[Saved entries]

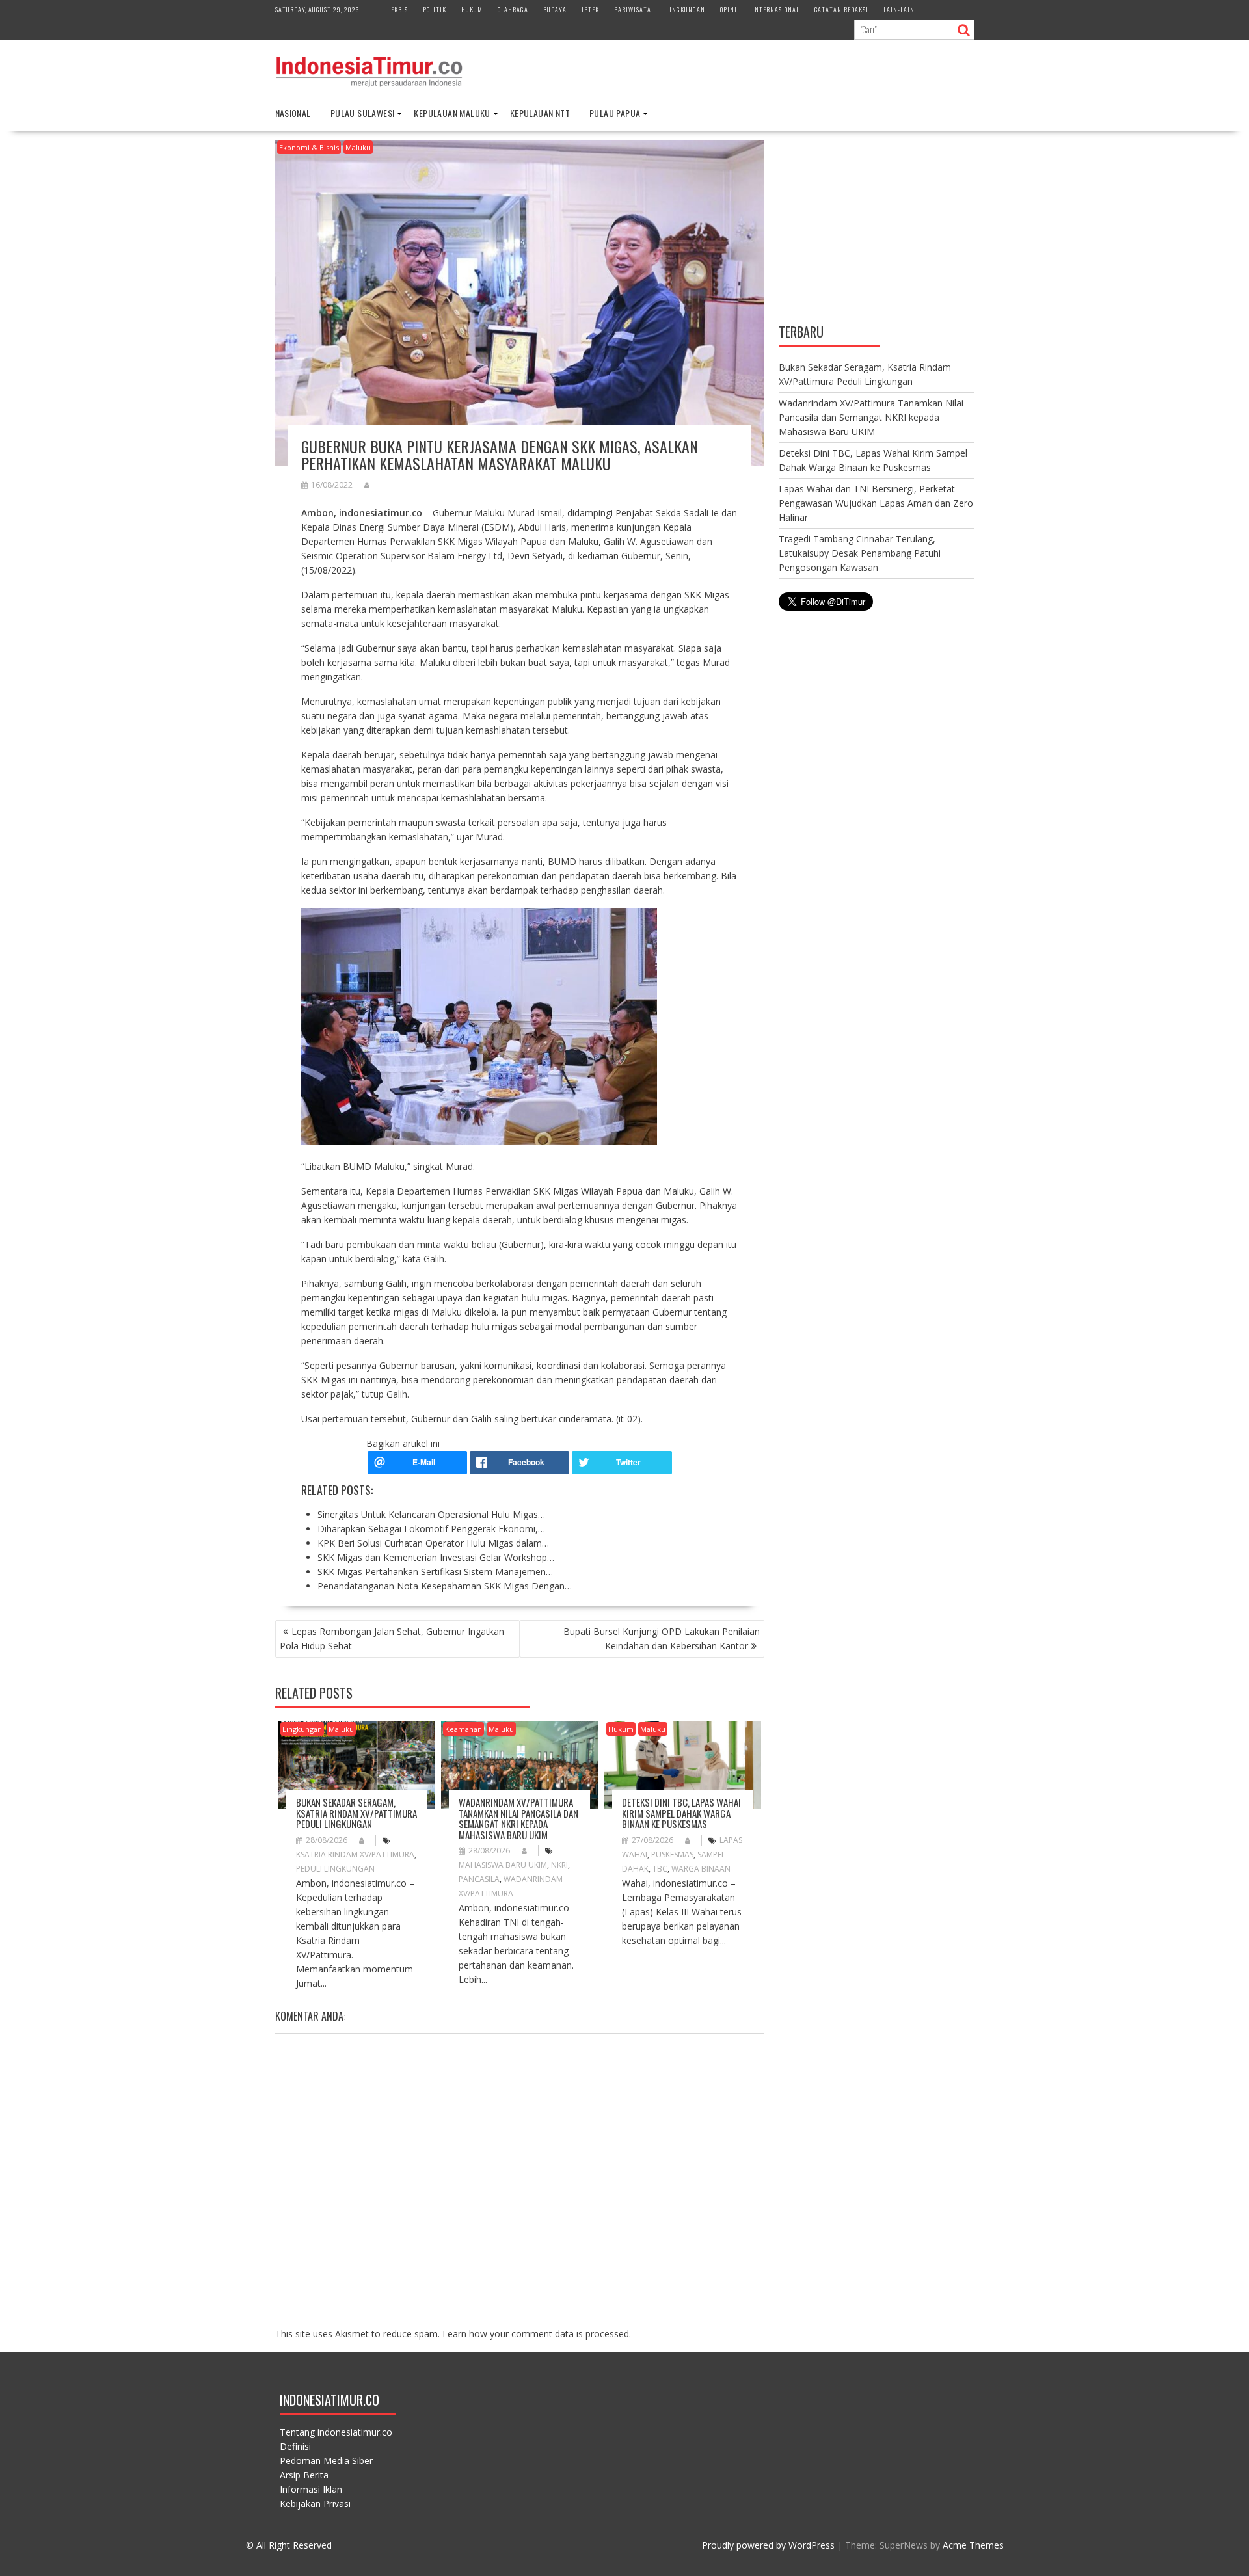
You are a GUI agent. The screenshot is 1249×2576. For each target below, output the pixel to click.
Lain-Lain (899, 9)
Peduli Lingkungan (335, 1868)
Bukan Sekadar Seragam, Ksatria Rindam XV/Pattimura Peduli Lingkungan (356, 1813)
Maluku (358, 147)
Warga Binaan (701, 1868)
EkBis (399, 9)
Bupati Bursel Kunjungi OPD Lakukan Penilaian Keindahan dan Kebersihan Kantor (661, 1638)
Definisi (295, 2446)
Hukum (472, 9)
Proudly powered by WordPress (768, 2545)
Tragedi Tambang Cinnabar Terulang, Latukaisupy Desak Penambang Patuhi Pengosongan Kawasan (860, 553)
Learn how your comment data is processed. (536, 2334)
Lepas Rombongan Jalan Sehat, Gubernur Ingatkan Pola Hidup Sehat (392, 1638)
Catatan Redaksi (841, 9)
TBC (659, 1868)
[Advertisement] (876, 229)
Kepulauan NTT (540, 113)
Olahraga (513, 9)
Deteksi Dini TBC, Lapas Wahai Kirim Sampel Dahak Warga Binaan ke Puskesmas (681, 1813)
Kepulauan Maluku (452, 113)
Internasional (775, 9)
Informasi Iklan (311, 2489)
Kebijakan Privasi (315, 2503)
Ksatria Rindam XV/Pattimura (355, 1854)
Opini (728, 9)
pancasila (479, 1879)
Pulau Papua (614, 113)
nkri (559, 1864)
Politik (434, 9)
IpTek (590, 9)
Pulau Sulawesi (362, 113)
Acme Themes (973, 2545)
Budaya (555, 9)
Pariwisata (632, 9)
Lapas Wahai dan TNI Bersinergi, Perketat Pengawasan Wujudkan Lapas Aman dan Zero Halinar (876, 503)
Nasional (293, 113)
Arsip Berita (304, 2475)
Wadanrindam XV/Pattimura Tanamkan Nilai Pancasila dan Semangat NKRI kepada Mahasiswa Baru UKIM (518, 1818)
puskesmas (672, 1854)
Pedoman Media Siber (326, 2460)
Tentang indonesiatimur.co (336, 2432)
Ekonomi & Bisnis (309, 147)
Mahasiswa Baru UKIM (503, 1864)
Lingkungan (685, 9)
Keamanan (463, 1729)
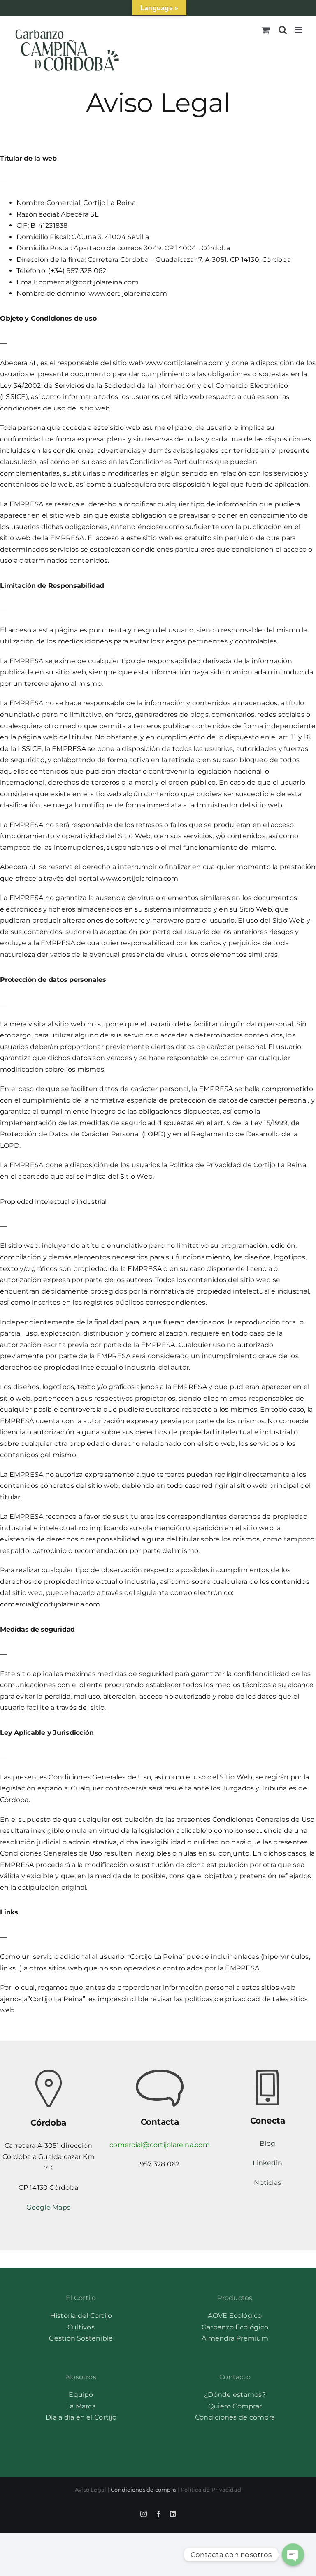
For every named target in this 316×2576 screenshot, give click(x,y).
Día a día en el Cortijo (81, 2417)
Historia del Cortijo (81, 2316)
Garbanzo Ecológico (235, 2327)
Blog (267, 2143)
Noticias (267, 2183)
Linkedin (267, 2163)
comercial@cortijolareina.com (159, 2145)
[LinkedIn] (173, 2514)
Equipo (81, 2395)
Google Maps (48, 2207)
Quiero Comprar (235, 2406)
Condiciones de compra (235, 2417)
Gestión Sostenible (81, 2338)
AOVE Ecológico (235, 2316)
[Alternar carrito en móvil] (266, 30)
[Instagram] (143, 2514)
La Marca (81, 2406)
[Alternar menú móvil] (299, 30)
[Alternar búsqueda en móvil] (283, 30)
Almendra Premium (235, 2338)
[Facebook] (158, 2514)
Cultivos (81, 2327)
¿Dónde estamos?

- [EXERCISE BRIEF]:
Return every line from the entries above that contains the word "target".

- [ANSWER TO THE EXERCISE]:
You are a GUI agent. The screenshot is 1249×2576. For each target below, output the pixel to click.
For every named target in this 316×2576 screenshot, give click(x,y).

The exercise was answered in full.